Tchad: La justice est prise en otage par des hauts gradés

18 Novembre 2019

Le parquet avait annoncé l'interpellation de quatre militaires, chargé de la protection du président de l'Assemblée nationale. Ils sont accusés d'avoir tué, début novembre, Richard Baiguedoum, un jeune moto-taxi.

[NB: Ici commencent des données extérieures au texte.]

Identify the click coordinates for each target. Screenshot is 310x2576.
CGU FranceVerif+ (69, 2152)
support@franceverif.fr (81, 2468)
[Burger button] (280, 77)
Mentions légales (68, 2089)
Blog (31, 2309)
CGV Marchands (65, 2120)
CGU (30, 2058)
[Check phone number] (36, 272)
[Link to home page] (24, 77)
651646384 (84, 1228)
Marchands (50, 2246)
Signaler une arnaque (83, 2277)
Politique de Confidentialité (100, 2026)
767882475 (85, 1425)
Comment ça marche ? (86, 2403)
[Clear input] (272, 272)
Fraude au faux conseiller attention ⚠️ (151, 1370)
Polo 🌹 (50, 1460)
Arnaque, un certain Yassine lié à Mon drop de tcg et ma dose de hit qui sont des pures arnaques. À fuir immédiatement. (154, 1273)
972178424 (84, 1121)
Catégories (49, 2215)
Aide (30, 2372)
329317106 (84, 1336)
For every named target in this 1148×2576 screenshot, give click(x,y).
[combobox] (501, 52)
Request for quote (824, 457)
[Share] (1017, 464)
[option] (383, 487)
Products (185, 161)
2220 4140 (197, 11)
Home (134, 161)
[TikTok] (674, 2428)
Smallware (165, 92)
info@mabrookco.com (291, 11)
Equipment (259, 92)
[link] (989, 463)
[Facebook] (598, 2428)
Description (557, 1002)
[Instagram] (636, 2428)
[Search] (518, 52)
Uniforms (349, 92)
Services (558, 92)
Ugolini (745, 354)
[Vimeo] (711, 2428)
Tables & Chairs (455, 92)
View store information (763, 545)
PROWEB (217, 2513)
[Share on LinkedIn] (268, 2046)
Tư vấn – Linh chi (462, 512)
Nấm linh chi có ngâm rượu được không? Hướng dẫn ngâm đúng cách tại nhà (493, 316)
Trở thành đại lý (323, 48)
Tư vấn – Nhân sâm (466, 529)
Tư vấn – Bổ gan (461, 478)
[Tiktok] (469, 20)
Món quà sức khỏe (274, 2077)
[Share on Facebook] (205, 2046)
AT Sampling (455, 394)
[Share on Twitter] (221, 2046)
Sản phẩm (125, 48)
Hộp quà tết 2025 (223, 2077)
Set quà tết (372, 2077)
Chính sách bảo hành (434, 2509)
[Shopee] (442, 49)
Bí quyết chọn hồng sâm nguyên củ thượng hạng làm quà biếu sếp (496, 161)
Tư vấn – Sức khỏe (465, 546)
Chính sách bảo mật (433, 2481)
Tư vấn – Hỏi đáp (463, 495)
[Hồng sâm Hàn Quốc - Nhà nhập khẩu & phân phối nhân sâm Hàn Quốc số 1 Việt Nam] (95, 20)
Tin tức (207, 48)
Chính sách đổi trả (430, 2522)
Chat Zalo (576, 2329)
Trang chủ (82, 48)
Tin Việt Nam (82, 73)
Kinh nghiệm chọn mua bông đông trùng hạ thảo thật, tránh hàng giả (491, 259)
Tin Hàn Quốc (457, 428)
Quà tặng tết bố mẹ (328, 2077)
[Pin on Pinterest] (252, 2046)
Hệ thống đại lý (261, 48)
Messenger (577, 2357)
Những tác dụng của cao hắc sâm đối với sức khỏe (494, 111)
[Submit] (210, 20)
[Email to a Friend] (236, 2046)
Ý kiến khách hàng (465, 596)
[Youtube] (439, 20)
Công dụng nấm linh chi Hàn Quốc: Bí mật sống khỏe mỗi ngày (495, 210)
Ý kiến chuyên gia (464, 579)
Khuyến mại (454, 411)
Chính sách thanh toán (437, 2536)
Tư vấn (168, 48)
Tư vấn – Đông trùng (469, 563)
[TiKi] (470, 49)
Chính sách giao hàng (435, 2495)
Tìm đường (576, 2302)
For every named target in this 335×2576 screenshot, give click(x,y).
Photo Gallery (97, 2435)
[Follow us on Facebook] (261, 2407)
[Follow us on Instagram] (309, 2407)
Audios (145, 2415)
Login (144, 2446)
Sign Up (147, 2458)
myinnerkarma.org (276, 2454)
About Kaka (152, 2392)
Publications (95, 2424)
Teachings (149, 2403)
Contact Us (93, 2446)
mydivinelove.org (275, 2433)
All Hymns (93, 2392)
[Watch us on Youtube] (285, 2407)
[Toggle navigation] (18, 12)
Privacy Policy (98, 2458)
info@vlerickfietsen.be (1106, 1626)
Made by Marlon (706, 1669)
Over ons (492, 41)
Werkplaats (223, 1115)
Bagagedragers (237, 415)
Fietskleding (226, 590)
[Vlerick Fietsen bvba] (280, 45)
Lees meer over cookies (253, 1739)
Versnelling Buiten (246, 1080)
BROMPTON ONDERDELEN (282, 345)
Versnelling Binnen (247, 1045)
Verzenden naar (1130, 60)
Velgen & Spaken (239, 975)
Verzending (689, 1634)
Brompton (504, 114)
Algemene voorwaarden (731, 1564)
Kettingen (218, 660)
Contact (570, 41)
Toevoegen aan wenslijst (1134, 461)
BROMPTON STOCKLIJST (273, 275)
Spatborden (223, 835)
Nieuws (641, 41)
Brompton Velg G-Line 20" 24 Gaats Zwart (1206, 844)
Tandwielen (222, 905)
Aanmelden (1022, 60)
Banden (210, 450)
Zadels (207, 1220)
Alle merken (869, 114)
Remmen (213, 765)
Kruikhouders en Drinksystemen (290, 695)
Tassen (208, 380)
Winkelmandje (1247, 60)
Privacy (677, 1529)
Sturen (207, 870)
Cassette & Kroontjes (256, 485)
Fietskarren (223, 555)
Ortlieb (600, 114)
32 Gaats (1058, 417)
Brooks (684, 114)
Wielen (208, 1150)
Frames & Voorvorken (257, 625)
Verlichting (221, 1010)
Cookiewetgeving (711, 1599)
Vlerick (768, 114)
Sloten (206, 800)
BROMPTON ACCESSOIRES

En dépit du communiqué du parquet annonçant l'interpellation de quatre militaires à la suite de la mort, le 4 novembre dernier, du jeune chauffeur de moto-taxi tué sur le passage du convoi du président de l'Assemblée nationale, ceux-ci sont toujours libres. Et ce, malgré les tentatives de manifestation des jeunes pour exiger leur arrestation. Une situation qui soulève à nouveau la question de l'impunité dont jouissent les militaires, policiers et gendarmes, coupables des bavures ou crime au Tchad.

Fausse interpellation ?

Deux jours après la mort de ce jeune, le parquet de N'Djamena a annoncé avoir interpellé les éléments, chargés de la protection du président de l'assemblée nationale. Tous sont accusés de meurtre et de complicité de meurtre. Une information qui ne semble pas tout à fait vrai selon l'un des avocats de la famille de la victime, Maitre Salomon Nodjitoloum.

"Nous sommes rapprochés du Procureur de la République pour demander l'issue de la procédure mais tout ce que nous avons pu obtenir, que c'est le Premier substitut du Procureur qui gère le dossier. Nous nous sommes rapprochés également de la section nationale de recherche judiciaire (SNRJ) et là aussi on a été tourné en bourrique. Tout ce que nous avons pu obtenir, c'est la liste des quatre éléments dont deux policiers, un gendarme et un militaire membre de la garde nationale et nomade du Tchad (GNT). Et donc c'est à ce moment qu'on aura appris que les quatre éléments sont libres de leurs mouvements. Ils sont toujours à l'Assemblée nationale entrain de protéger le Président de l'Assemblée nationale. Ce n'est pas normal ", soutient-il.

D'autres victimes de bavures

Bonheur Manayel n'est pas la seule victime des forces de l'ordre. Les tchadiens se souviennent encore du jeune Mbaiguedem Richard mort après 8 jours de détention dans un commissariat en mai dernier ou encore du jeune Abachou Ousmane froidement abattu lors d'une manifestation contre le viol d'une lycéenne en février 2017. Des crimes jusque-là impunis.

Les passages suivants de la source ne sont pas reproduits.